▶ [Direction] In the records below, reproduce everything from the line containing "Image resolution: width=1332" down to the line containing "tap(609, 210)", keeping both of those lines and changing nothing.

▶ [Data]
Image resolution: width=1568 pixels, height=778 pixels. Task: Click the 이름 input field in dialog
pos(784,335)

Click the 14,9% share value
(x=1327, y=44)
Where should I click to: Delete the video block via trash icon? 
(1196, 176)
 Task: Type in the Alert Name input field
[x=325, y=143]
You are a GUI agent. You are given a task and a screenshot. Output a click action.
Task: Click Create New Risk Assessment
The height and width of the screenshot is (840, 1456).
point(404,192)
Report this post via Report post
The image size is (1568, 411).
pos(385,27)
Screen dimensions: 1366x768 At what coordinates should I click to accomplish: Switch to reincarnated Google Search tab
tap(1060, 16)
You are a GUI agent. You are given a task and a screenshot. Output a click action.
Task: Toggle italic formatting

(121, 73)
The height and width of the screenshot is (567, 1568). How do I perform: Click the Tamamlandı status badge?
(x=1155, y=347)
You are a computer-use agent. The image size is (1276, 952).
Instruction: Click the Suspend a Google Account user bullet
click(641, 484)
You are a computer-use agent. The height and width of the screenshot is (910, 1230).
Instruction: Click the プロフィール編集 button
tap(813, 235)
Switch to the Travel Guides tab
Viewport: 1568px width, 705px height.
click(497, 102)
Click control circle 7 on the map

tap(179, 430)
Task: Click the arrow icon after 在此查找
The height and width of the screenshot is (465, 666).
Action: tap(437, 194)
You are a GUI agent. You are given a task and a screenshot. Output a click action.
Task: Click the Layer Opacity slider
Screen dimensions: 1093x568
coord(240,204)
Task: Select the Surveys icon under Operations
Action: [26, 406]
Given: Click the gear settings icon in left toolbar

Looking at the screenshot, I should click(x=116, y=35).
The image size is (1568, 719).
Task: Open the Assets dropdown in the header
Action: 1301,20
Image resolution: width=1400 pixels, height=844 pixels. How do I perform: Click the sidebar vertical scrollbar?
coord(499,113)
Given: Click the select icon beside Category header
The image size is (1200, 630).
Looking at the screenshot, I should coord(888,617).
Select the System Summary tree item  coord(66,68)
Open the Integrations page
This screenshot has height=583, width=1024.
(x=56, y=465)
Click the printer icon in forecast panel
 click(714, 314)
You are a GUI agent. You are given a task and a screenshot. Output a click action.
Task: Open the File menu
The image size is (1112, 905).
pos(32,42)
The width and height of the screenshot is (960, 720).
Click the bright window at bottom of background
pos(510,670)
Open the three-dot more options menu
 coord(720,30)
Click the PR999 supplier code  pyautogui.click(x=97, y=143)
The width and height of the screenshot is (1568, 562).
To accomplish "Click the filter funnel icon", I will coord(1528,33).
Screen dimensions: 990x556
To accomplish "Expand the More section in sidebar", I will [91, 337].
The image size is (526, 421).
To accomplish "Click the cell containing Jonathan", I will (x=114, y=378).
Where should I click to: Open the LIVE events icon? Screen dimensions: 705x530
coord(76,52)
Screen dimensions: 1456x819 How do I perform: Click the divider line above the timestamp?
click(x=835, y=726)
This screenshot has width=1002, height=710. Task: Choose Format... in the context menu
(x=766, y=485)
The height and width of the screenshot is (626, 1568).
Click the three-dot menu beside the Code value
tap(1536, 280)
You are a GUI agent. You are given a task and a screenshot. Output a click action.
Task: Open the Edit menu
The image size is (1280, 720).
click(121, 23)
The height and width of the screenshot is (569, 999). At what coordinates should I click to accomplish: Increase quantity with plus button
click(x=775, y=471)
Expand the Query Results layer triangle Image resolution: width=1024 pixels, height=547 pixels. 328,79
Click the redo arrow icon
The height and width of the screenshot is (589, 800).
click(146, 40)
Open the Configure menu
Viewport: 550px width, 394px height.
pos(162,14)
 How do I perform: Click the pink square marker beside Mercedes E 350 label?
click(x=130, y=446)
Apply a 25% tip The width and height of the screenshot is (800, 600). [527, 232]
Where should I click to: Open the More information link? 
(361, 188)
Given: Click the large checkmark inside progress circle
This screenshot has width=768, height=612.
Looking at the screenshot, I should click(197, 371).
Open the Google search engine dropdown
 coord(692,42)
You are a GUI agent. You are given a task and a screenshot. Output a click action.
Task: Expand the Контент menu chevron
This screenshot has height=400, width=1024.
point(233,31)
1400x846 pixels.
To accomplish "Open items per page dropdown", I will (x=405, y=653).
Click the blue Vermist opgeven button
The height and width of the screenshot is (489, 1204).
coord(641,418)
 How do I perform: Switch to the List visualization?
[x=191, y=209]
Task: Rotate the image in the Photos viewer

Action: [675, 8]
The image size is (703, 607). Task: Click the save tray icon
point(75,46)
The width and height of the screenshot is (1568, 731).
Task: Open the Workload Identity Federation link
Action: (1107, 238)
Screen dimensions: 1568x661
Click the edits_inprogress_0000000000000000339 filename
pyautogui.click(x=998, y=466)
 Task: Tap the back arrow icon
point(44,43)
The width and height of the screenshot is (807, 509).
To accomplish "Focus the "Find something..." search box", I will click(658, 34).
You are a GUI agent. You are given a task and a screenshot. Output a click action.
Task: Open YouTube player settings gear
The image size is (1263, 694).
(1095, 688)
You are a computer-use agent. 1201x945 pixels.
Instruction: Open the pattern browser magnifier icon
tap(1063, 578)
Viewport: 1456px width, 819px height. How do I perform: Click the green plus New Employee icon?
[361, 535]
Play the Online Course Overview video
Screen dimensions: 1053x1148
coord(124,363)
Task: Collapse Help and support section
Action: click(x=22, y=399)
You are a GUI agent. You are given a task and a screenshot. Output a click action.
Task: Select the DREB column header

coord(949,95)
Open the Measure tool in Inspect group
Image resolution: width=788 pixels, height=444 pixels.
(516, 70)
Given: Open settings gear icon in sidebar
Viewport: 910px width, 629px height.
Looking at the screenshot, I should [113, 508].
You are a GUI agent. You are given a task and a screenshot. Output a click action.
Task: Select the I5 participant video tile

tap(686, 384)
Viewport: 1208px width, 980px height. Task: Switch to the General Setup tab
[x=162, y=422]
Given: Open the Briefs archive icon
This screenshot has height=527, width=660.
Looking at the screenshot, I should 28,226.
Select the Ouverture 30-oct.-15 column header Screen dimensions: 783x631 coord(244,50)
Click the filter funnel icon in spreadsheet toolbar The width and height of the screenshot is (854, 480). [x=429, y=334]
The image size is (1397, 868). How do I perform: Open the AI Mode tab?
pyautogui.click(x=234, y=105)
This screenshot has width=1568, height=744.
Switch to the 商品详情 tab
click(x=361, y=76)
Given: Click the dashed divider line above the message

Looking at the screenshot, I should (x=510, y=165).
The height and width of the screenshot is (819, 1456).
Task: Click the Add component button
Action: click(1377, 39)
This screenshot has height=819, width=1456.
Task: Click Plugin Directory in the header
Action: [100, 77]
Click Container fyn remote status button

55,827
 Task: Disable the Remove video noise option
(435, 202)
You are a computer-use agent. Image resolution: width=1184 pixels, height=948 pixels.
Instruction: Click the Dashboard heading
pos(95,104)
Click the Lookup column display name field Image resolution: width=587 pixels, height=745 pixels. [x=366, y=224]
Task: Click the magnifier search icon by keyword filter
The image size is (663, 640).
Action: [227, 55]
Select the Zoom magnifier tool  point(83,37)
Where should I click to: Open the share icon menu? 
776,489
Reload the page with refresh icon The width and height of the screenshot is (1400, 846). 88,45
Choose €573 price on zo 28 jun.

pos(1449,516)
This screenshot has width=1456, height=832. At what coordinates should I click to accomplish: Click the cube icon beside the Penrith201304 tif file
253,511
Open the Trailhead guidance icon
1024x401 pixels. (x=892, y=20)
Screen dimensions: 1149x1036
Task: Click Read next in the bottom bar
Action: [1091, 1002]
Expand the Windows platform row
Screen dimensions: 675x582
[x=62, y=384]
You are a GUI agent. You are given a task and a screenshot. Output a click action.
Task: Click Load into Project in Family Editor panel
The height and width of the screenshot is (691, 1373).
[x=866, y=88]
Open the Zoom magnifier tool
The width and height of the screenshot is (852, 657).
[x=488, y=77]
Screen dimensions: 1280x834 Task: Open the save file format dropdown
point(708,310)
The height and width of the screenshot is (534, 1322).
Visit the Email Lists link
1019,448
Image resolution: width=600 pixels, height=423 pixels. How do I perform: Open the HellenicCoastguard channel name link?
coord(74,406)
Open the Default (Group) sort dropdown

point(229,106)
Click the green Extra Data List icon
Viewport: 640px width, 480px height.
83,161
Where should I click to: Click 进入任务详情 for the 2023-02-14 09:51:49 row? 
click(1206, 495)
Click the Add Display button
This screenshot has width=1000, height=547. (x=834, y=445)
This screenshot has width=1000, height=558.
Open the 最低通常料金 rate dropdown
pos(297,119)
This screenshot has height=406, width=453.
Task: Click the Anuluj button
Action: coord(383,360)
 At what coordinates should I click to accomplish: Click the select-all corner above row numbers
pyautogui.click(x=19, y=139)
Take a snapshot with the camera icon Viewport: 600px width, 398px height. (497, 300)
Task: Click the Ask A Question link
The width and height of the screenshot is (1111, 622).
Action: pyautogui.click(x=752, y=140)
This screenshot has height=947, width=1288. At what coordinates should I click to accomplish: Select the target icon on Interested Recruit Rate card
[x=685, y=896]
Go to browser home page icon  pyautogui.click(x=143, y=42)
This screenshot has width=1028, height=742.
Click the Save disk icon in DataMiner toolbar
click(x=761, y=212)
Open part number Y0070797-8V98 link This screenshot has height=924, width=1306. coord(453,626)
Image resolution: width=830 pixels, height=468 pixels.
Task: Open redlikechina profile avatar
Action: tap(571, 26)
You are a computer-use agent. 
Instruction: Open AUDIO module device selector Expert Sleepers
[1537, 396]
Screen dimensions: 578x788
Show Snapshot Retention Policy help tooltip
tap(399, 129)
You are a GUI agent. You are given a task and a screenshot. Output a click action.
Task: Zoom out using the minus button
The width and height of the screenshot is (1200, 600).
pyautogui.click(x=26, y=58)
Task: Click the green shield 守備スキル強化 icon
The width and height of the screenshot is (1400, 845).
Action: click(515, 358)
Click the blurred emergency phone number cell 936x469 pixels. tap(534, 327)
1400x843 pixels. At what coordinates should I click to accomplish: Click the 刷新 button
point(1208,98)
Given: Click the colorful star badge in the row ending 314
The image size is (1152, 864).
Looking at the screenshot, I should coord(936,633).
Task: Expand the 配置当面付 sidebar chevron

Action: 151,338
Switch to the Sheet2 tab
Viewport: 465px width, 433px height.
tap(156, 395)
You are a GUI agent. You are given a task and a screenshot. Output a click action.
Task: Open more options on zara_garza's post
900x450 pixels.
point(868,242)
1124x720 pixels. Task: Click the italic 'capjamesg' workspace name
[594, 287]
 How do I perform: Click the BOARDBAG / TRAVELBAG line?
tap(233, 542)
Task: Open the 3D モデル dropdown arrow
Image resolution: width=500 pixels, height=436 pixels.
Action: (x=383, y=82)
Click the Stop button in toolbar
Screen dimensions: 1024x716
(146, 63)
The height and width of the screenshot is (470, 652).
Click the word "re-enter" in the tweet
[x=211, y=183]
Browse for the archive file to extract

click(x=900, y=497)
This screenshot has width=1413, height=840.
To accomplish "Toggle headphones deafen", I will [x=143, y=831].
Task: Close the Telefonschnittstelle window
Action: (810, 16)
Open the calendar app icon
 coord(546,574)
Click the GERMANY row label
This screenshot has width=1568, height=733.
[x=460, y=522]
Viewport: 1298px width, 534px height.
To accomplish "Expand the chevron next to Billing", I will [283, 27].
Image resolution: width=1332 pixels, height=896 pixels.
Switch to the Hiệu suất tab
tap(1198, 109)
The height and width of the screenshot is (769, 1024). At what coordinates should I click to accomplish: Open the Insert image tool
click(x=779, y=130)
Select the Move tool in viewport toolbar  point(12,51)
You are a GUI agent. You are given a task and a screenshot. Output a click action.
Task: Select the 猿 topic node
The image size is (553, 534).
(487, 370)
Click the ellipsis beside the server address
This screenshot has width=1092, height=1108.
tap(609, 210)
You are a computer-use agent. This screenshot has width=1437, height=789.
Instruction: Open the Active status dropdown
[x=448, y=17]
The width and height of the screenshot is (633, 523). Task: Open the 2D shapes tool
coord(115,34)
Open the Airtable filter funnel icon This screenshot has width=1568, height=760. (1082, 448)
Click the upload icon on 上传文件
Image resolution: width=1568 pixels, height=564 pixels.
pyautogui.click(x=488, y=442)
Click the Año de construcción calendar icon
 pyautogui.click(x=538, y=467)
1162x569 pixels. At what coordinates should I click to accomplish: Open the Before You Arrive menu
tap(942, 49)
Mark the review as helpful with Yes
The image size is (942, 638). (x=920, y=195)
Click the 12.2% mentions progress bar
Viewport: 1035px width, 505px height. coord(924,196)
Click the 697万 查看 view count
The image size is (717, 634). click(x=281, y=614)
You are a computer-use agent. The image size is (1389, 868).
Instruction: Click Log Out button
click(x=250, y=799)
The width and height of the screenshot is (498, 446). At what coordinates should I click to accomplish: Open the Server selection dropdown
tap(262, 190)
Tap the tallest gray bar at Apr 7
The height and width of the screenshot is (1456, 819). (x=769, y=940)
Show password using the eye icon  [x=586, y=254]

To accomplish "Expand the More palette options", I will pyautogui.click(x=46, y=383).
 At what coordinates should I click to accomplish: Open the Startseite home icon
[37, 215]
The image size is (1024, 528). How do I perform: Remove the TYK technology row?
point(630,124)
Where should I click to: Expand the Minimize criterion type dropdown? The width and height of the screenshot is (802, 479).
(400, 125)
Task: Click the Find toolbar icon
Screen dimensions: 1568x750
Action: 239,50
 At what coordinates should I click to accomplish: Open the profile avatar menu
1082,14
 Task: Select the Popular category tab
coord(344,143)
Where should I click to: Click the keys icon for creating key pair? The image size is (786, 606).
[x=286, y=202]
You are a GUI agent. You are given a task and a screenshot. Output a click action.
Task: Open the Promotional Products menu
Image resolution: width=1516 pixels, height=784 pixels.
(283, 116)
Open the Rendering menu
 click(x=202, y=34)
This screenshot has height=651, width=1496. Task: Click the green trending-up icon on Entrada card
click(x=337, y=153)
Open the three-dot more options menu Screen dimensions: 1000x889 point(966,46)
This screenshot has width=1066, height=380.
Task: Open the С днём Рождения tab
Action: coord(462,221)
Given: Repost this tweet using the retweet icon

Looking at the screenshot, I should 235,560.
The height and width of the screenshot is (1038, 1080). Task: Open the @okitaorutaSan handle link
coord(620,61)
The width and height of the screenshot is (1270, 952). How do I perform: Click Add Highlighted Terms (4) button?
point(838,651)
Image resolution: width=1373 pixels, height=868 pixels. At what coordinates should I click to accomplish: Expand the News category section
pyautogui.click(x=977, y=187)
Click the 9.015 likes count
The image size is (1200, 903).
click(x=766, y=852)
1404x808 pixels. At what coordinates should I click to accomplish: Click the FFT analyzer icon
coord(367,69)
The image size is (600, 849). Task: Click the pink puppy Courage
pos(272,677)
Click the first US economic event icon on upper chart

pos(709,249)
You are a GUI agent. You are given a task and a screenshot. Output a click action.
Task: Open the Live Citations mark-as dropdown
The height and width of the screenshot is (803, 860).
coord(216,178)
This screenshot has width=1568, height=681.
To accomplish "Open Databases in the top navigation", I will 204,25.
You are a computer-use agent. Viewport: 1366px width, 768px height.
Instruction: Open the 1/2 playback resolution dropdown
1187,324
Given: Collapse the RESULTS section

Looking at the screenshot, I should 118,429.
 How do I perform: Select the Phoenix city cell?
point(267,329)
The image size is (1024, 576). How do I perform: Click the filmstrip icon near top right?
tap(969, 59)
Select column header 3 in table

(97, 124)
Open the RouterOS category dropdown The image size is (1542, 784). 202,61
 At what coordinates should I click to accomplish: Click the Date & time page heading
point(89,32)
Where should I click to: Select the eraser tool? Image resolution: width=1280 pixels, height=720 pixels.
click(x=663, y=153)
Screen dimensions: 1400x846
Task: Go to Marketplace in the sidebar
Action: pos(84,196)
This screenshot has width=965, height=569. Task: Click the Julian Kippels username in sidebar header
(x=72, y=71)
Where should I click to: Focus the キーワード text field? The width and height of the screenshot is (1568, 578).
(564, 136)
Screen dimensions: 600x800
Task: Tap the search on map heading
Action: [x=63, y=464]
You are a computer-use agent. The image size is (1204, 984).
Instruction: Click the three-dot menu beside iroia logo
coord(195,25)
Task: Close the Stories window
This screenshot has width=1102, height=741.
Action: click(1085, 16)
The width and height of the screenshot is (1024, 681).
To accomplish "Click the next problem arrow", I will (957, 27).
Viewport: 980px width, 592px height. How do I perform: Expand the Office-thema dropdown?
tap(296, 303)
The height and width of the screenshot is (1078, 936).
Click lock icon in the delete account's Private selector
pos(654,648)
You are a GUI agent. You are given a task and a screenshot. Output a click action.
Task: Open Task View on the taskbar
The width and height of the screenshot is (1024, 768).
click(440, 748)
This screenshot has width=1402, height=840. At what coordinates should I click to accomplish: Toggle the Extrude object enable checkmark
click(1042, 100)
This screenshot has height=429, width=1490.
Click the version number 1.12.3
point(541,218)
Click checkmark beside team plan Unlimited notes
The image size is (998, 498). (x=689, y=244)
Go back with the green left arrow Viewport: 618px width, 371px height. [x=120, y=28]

▶ [Solution for this exercise]
Image resolution: width=1332 pixels, height=896 pixels.
Switch to the Hiệu suất tab
tap(1198, 109)
The height and width of the screenshot is (769, 1024). At what coordinates should I click to accomplish: Open the Insert image tool
click(x=779, y=130)
Select the Move tool in viewport toolbar  point(12,51)
You are a GUI agent. You are given a task and a screenshot. Output a click action.
Task: Select the 猿 topic node
The image size is (553, 534).
(487, 370)
Click the ellipsis beside the server address
This screenshot has width=1092, height=1108.
tap(609, 210)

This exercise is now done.